-- Source information --
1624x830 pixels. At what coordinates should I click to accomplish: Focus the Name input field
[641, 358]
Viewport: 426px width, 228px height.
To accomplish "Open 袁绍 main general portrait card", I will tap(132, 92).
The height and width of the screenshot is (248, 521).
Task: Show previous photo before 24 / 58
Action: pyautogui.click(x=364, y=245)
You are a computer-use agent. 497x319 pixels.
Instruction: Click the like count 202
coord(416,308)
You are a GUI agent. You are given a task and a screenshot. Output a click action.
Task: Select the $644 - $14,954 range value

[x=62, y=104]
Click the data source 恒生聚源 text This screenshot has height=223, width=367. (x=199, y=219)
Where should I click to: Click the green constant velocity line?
* * *
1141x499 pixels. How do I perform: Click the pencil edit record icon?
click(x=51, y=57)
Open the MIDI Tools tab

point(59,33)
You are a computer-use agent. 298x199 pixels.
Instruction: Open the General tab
--
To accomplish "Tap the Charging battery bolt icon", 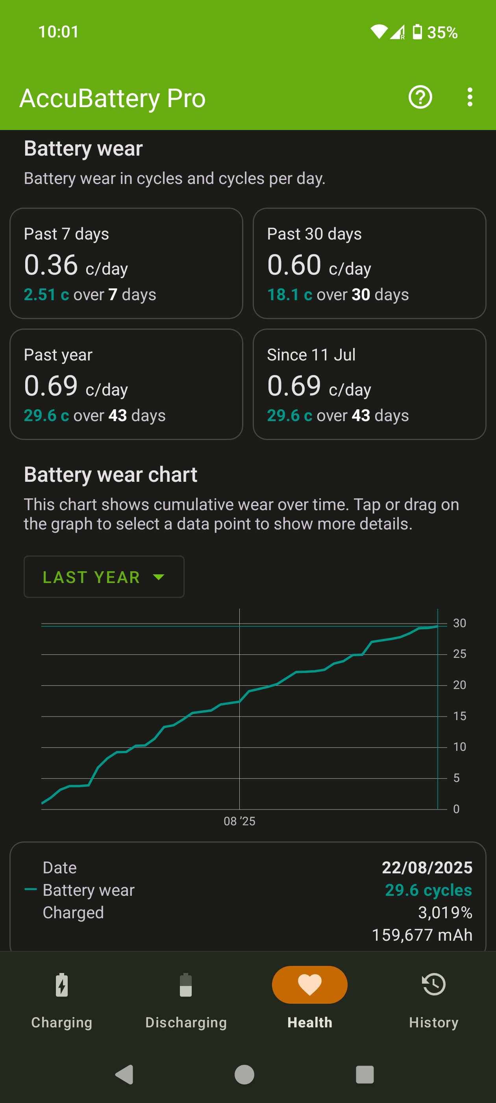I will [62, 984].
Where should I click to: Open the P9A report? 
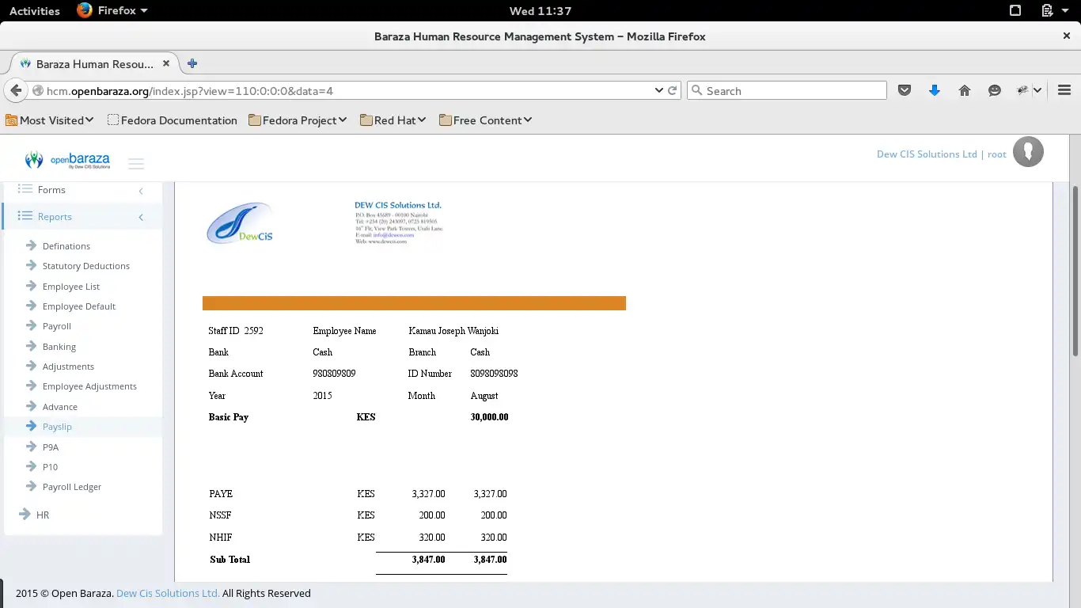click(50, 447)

-- Task --
Please copy the lines in the records above between the one holding "You are a GUI" and the one holding "Click the data", inclusive, exactly and with no other line.

-- Answer box --
You are a GUI agent. You are given a task and a screenshot. Output a click action.
Task: Select the $644 - $14,954 range value

[x=62, y=104]
Click the data source 恒生聚源 text This screenshot has height=223, width=367. (x=199, y=219)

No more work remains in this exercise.